[Dataset entries]
--- START ---

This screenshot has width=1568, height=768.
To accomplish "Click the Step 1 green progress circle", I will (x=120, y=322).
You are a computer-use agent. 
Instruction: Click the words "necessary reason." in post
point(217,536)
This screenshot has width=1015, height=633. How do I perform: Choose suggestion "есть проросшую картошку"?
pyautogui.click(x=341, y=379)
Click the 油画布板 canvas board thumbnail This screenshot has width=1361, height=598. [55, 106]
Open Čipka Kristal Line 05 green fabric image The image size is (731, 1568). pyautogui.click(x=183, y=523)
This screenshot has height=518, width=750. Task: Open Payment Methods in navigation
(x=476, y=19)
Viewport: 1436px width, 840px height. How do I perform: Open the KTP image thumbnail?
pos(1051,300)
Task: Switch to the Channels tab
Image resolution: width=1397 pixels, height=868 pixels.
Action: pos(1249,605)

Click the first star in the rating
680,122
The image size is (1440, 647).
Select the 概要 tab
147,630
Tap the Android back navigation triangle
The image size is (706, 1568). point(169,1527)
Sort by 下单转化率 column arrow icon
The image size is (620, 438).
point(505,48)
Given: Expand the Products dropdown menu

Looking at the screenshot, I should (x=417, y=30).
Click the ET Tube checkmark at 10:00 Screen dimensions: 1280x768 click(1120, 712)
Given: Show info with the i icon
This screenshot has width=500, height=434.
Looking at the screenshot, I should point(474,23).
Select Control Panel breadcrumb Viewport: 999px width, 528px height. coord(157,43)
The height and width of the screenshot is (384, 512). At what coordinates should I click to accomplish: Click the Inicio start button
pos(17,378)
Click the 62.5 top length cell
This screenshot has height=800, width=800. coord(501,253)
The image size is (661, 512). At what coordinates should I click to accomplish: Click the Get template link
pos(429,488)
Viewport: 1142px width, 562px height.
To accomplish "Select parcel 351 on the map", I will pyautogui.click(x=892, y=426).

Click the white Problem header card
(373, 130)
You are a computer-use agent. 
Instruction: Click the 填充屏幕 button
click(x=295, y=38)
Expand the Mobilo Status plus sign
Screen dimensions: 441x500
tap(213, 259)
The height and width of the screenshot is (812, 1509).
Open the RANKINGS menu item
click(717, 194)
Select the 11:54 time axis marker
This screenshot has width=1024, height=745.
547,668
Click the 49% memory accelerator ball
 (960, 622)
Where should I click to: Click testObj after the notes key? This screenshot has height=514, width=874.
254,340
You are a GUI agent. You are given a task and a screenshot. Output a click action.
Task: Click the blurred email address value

--- END ---

▶ _EXERCISE DETAILS_: Scan the entries above for the word "icon" and collect each line holding it.

▶ _YOUR SOLUTION_:
Sort by 下单转化率 column arrow icon
Given: Show info with the i icon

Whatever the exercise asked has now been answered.